- Sept ans plus tard -
J'ai enfin terminé mes études. J'ai vingt-cinq ans maintenant. En sept ans je ne l'ai toujours pas revu. J'ai... je lui ai envoyé des messages. Il a répondu au premier, me disant de ne plus penser à lui, de vivre ma vie. C'est sûr que j'ai pété les plombs. Mais j'ai compris. Je comprends qu'il a besoin que je ne sois pas présent pour... justement éviter de souffrir.
Je l'ai enfoui tout au fond de moi et ça m'évite de ressentir le manque de lui.
J'ai même essayé de me taper des mecs mais... y'a pas moyen. Je n'y arrive pas. Alors je me consacre au boulot. Je viens juste de sortir de la fac avec mon diplôme en poche. Je suis donc maintenant vétérinaire à plein temps dans le cabinet où j'ai travaillé pendant mes études. J'ai énormément épargné et tous les jours je regarde si un bâtiment est libre. Mais je suis un peu difficile. Je cherche avant tout un grand terrain afin d'accueillir absolument toute sorte d'animaux. Vaches, cochons, chèvres, chevaux, chiens, chats, oiseaux, serpents, lapins... absolument tout. Donc c'est un peu compliqué. Je pense que le meilleur endroit serait près d'une forêt, c'est plus facile pour les animaux de s'en remettre quand la nature les entoure. Alors... enfin bon...- Ibrahim ?
- Mm ?
- Chéri, ton père a trouvé un terrain vague dans la campagne. Mais pas trop loin de la ville non plus. Et puis le coin campagne est aussi évidemment bondé d'animaux en tout genre... Tu devrais peut-être y jeter un coup d'œil.
- Mais carrément ! C'est en vente depuis combien de temps ?
- Pas longtemps, t'inquiètes. Je pense que tu as du temps.
- Ok, et papa, quand est-ce qu'il est libre ?
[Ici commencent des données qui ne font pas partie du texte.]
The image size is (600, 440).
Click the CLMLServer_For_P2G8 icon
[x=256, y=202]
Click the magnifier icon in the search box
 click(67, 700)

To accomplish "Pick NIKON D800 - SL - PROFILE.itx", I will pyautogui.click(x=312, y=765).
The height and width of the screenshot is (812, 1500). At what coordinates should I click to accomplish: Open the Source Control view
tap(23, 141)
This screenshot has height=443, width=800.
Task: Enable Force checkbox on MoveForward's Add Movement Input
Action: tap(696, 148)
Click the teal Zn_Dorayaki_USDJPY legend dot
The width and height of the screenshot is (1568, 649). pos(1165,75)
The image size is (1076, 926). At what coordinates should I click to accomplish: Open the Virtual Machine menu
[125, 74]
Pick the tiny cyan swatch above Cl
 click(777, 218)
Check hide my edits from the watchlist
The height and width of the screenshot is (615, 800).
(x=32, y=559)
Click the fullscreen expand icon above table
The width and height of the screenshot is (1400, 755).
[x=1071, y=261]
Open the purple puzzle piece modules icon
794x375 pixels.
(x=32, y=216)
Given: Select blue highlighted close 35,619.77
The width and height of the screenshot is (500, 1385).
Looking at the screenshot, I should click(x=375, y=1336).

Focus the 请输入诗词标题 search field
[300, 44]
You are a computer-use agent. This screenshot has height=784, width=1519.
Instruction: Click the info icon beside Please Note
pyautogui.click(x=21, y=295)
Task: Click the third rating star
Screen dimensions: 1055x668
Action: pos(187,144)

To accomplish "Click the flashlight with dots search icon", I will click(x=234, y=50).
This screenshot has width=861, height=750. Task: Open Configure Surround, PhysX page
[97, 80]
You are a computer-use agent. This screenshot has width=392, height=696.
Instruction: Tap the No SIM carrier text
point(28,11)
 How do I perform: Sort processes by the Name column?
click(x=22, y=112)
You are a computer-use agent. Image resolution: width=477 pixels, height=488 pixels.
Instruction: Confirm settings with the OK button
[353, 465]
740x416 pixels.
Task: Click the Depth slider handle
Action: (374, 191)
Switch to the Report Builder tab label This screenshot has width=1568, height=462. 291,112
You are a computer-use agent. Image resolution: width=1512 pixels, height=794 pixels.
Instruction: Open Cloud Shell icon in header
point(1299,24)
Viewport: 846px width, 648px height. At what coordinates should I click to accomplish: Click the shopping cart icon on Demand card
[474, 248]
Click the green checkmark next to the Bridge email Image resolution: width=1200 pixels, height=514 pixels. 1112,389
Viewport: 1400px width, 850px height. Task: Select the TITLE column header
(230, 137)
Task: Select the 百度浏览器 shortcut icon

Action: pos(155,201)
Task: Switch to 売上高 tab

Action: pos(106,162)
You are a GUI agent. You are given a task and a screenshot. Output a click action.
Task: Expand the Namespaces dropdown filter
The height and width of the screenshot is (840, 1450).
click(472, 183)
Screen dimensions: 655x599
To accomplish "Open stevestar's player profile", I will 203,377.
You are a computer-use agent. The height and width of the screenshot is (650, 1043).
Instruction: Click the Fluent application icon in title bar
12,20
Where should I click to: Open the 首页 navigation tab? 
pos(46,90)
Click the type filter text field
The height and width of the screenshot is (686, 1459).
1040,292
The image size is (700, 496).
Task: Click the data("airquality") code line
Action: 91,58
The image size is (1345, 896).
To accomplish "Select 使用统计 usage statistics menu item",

- Il arrive plus tôt aujourd'hui, juste pour toi.
- Quelle heure ?
- Vers... seize heures trente par là.
- Ok. Cool. Merci maman.Je me lève de table et lui embrasse la joue avant de mettre ma vaisselle dans le lave-vaisselle. Je vais directement au cabinet et enfile non la blouse des stagiaires mais la mienne, celle du vétérinaire. Et je suis tellement fier de la porter enfin.
Aujourd'hui on est vendredi et c'est donc le début du week-end. Le début des emmerdes. C'est évidemment le week-end qu'il y a le plus de clients donc bon voilà.
La journée se passe plutôt bien. Jusqu'au moment où une vieille dame arrive avec son rottweiler. Elle est pleine et apparemment elle n'arrête pas de geindre. Je la prends avec moi dans ma salle et on l'installe sur le petite table en fer. Je fais quelques petits tests avant de sourire.- Elle va mettre bas, j'indique.
- Oh vraiment ? elle demande complètement paniquée.
- Ne vous inquiétez pas madame, tout ira bien.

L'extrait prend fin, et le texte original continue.